Judge: Bruce G. Iwasaki, Case: 19STCV40966, Date: 2023-02-14 Tentative Ruling
Case Number: 19STCV40966 Hearing Date: February 14, 2023 Dept: 58
Judge Bruce G. Iwasaki
Hearing
Date: February 14, 2023
Case
Name: Yesnia Flores v.
SHSH Investments, Inc. et al.
Case
No.: 19STCV40966
Matter: Motion to Enforce
Settlement
Moving
Party: Plaintiff Yesenia Flores
Responding
Party: Defendant Mikhail Shalyapin
Tentative Ruling: The Motion to Enforce Settlement and request
for attorneys’ fees and costs is granted.
Background
This was an employment action in which Yesenia Flores
(Flores or Plaintiff) sued SHSH Investments, Inc., Mikhail Shalyapin, and Igor Shneyderman
for discrimination, harassment, retaliation, wrongful termination, and
violations of various Labor Code statutes.
On September 22, 2022, Plaintiff requested dismissal of this
case because the parties had settled.
The parties jointly stipulated for the Court to retain jurisdiction
under Code of Civil Procedure section 664.6 to enforce the settlement.

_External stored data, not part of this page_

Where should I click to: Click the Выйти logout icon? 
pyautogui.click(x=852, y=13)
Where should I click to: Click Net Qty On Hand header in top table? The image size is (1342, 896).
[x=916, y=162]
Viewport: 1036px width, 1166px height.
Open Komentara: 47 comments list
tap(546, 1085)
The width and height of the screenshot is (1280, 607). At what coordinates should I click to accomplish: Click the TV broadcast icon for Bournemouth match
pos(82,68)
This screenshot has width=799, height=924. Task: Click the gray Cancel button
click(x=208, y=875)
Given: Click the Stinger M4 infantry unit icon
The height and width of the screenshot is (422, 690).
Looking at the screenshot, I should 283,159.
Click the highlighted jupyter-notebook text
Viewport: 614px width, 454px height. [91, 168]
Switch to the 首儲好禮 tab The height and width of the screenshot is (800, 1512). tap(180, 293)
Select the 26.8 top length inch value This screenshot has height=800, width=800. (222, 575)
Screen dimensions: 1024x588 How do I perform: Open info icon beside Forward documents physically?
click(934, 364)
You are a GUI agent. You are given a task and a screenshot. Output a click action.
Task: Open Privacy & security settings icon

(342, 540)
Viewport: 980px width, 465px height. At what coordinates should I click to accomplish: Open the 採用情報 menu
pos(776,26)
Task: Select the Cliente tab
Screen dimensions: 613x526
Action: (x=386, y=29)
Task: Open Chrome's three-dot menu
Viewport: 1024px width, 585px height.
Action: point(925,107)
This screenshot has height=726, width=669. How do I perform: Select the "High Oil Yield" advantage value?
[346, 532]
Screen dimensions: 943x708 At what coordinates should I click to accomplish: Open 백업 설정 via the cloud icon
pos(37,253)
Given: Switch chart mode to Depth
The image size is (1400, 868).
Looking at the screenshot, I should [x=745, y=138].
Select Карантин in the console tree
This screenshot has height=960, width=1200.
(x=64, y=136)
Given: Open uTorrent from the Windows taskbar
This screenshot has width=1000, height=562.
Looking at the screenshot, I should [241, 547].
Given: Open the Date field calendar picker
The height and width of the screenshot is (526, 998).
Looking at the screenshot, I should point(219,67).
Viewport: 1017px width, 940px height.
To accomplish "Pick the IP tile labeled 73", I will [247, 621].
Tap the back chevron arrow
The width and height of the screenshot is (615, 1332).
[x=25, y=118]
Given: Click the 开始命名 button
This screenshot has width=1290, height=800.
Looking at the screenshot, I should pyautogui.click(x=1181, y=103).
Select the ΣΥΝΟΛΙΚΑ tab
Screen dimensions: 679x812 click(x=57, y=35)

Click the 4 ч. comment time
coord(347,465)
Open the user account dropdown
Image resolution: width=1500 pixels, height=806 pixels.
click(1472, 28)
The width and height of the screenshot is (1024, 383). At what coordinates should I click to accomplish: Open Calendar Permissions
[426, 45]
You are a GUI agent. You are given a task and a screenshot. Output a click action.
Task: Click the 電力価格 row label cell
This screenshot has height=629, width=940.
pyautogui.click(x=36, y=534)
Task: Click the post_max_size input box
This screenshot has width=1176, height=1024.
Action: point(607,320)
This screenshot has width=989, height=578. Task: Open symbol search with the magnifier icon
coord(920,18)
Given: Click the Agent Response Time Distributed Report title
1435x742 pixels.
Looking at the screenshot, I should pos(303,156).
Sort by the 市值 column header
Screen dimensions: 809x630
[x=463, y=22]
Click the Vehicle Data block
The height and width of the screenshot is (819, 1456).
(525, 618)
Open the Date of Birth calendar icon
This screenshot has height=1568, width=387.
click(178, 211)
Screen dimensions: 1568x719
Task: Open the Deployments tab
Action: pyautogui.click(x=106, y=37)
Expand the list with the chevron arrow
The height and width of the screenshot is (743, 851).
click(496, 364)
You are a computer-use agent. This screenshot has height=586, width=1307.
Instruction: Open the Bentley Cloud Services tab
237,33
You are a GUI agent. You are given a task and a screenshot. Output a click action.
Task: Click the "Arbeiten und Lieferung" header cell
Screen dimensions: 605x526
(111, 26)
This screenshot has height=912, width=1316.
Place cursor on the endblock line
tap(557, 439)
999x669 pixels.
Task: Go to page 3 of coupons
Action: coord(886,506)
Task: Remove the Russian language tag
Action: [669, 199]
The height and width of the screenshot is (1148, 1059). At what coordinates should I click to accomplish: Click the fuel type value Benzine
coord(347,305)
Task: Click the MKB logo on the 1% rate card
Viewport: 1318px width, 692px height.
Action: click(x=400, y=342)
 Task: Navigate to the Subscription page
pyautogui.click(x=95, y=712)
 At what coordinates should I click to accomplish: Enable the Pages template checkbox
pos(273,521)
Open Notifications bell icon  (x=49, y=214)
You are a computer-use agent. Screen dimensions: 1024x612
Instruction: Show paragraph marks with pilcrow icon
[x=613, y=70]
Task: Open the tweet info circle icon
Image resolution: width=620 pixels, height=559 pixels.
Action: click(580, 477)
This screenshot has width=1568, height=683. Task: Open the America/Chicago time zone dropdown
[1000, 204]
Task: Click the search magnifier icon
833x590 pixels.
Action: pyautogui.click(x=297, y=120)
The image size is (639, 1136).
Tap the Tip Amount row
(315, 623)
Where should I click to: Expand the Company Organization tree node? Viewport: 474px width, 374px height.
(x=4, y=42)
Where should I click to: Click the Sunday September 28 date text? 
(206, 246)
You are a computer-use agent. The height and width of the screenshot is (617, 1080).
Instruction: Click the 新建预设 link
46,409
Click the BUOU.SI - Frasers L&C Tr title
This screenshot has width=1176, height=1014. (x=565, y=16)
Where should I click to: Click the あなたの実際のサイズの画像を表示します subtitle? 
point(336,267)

Plaintiff now moves to enforce the settlement. She contends that Mikhail Shalyapin (Shalyapin
or Defendant) failed to make any payments under their agreement. In opposition, Defendant argues that Plaintiff
failed to timely satisfy a condition precedent to the payment and that his
performance is delayed by operation of law under Executive Order 14024. Plaintiff filed a reply, asserting that all
conditions were satisfied and while the Executive Order explains the failure to
pay, it does not serve as a justification.
Plaintiff also seek $5700.60 in
attorneys’ fees and $60 in costs for filing this motion.
Legal Standard
The Court is authorized to enter judgment pursuant to the
stipulated settlement. (Code Civ. Proc., § 664.6.) In reviewing a motion to enforce a settlement,
the Court determines “whether the parties entered into a valid and binding
settlement.” (Hines v. Lukes (2008) 167 Cal.App.4th 1174, 1182.) “A settlement is enforceable under section
664.6 only if the parties agreed to all material settlement terms. [Citations.]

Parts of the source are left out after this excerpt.